The incidents of street harassment I’ve experienced while running are as varied as they are numerous. I’ve been called a “sl**” by men in a van, approached and later intercepted by a man on the pavement, and wolf-whistled at by a group of men lingering and leering in the park. Once, I was even chased by two men, and only managed to deter them by entering a nearby nail salon. None of this is abnormal, nor is it as bad as it gets.

“I was on the final leg of an 8km run on a weekday morning in summer 2020 when a van went past and the two guys inside wound down the windows and shouted ‘Keep it up, fatty!’ at me,” recalls Isabel Mohan, 43. She has since launched a Substack newsletter titled just that, where she writes about fitness, body image and diet culture.
“It made me really angry that, as women, we choose to do something positive, only for men to want to humiliate us,” Mohan adds. “And we’re told we should exercise to get to an acceptable size, but then are belittled when we get out there and try.”

Since writing about her experience, Mohan has been inundated with similar stories from other women. “I think the dynamic of a woman alone on the street while a man is feeling powerful in a vehicle is probably quite key,” she adds. “Road running in a busy area, like I tend to do, is probably the safest for women in terms of not being physically attacked, so we have to make a choice to go through being verbally abused, or run in more isolated areas where there are greater risks.
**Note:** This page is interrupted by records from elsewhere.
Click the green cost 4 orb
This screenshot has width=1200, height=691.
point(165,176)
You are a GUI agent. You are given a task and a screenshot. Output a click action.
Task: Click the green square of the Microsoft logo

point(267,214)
It feels very unfair.”

It can be almost impossible to know how to react in these situations. While my confronting approach felt more satisfying than ignoring the catcallers – there’s an impulse to hold them to account – it only exacerbated the anxiety I experienced afterwards and made me feel more unsafe. That’s not to say there aren’t other ways to do this that might work.
“There are some academics who argue that the way out of it is for women to learn self-defence,” says Katarina Polonska, a social scientist from Oxford University who studies gender dynamics. “But that’s problematic and puts the onus on women, so it’s not a viable solution to me. What I have learnt to do is stop, turn round, and stare at them.”

Polonska, who is also a relationships coach, is an avid runner herself, and once tried this approach. She noticed how the perpetrator simply turned round and started to walk away from her. “My next move would have been to keep watching them, maintain eye contact, and then – had they tried to come closer to me – I would have just said, ‘You will not come nearer to me.’ These [actions] show that you aren’t someone that is going to take bulls*** and you’re going to confront them. But it requires a lot of strength and will.”

It’s good advice. But for some, it might be easier said than done. It’s impossible to know how you’ll react in the moment; whenever I’m catcalled, even if it’s just a wolf whistle, it immediately has a deep psychological impact on me.

I suddenly feel hyper-aware of my physical vulnerabilities and the potential dangers I could be exposed to at any moment. It is, and always will be, very unsettling, regardless of how many times it happens.

Major campaigns and law changes are helpful, of course, but I also have some doubts. I’m not entirely sure how easy it is to charge someone who catcalled you out of a fast-moving car, whose number plate you haven’t had time to memorise because you’re too stunned by what they’ve just said to you.

Perhaps the only way forward is to educate on the realities of what women go through each time they step outside to go for a run. I’m not sure any of the men I know have ever even had to consider any of this. If they did, or had at least learnt about sexual harassment in school, maybe it wouldn’t happen quite as much.